Assignment
Reproduce the records word for word, leaving out any pictures they hold.

Items listed in a dataset

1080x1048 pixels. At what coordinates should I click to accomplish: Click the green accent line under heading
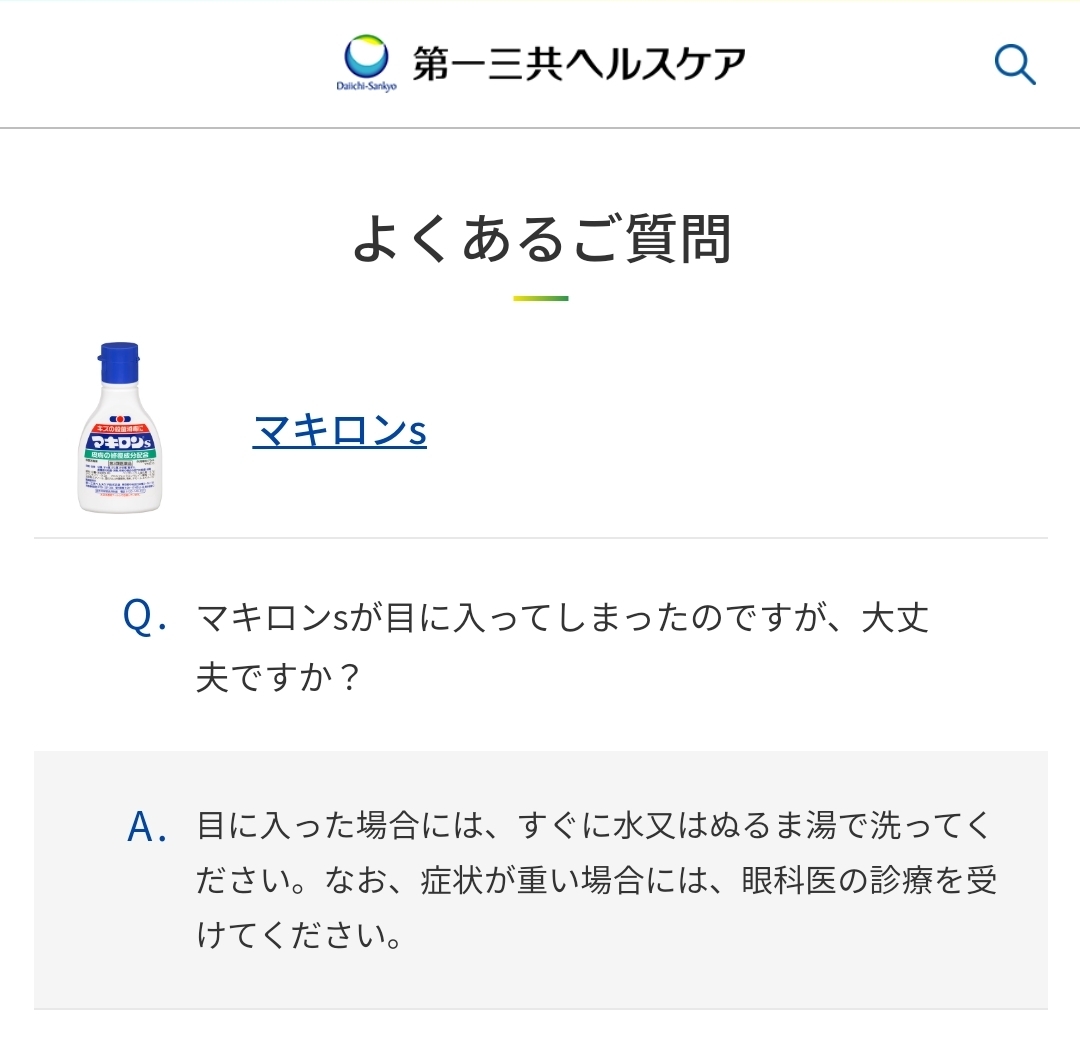pos(541,298)
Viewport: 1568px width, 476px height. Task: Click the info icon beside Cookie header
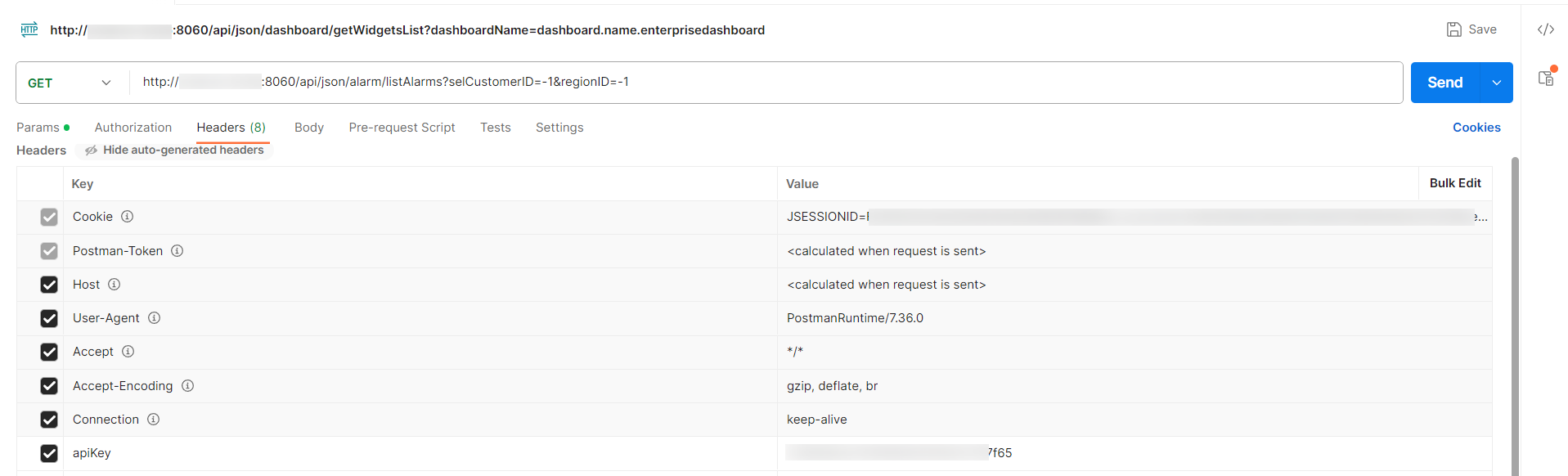coord(127,217)
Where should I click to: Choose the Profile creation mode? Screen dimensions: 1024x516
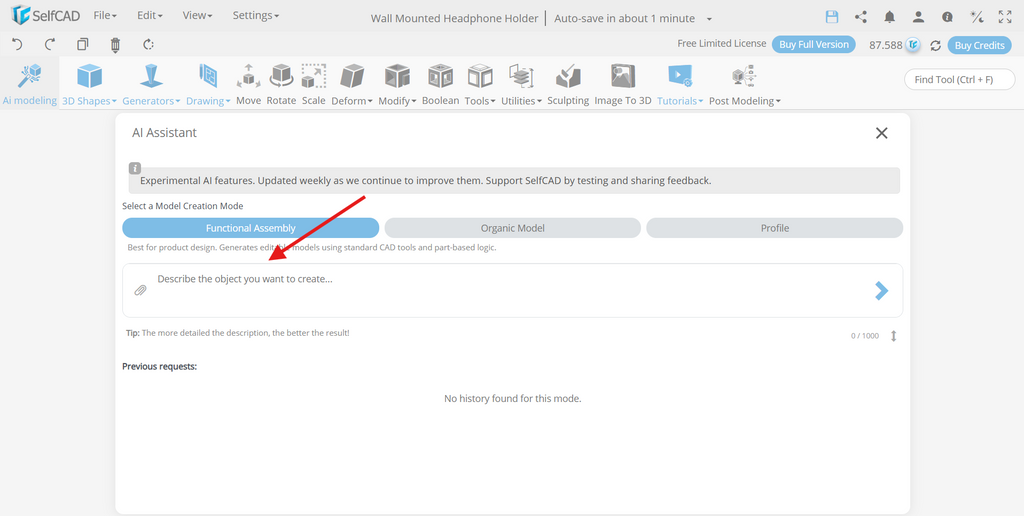(775, 228)
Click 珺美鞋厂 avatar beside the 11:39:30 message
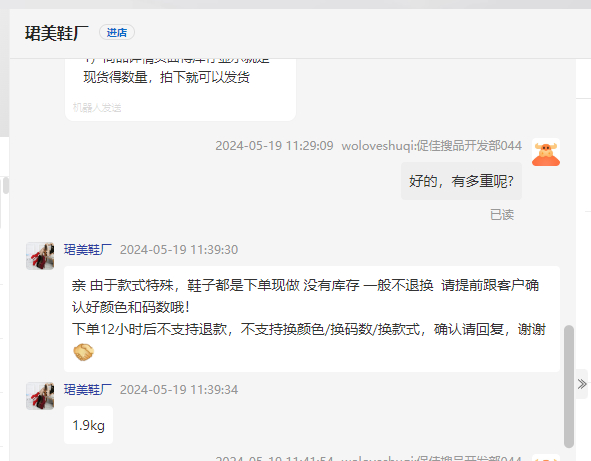Screen dimensions: 591x461 coord(40,256)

Task output
1080x1048 pixels. At what coordinates should I click to accomplish: Click the green accent line under heading
pos(541,298)
Viewport: 1568px width, 476px height. Task: Click the info icon beside Cookie header
coord(127,217)
Where should I click to: Choose the Profile creation mode? Screen dimensions: 1024x516
(775, 228)
Click 珺美鞋厂 avatar beside the 11:39:30 message
Screen dimensions: 591x461 coord(40,256)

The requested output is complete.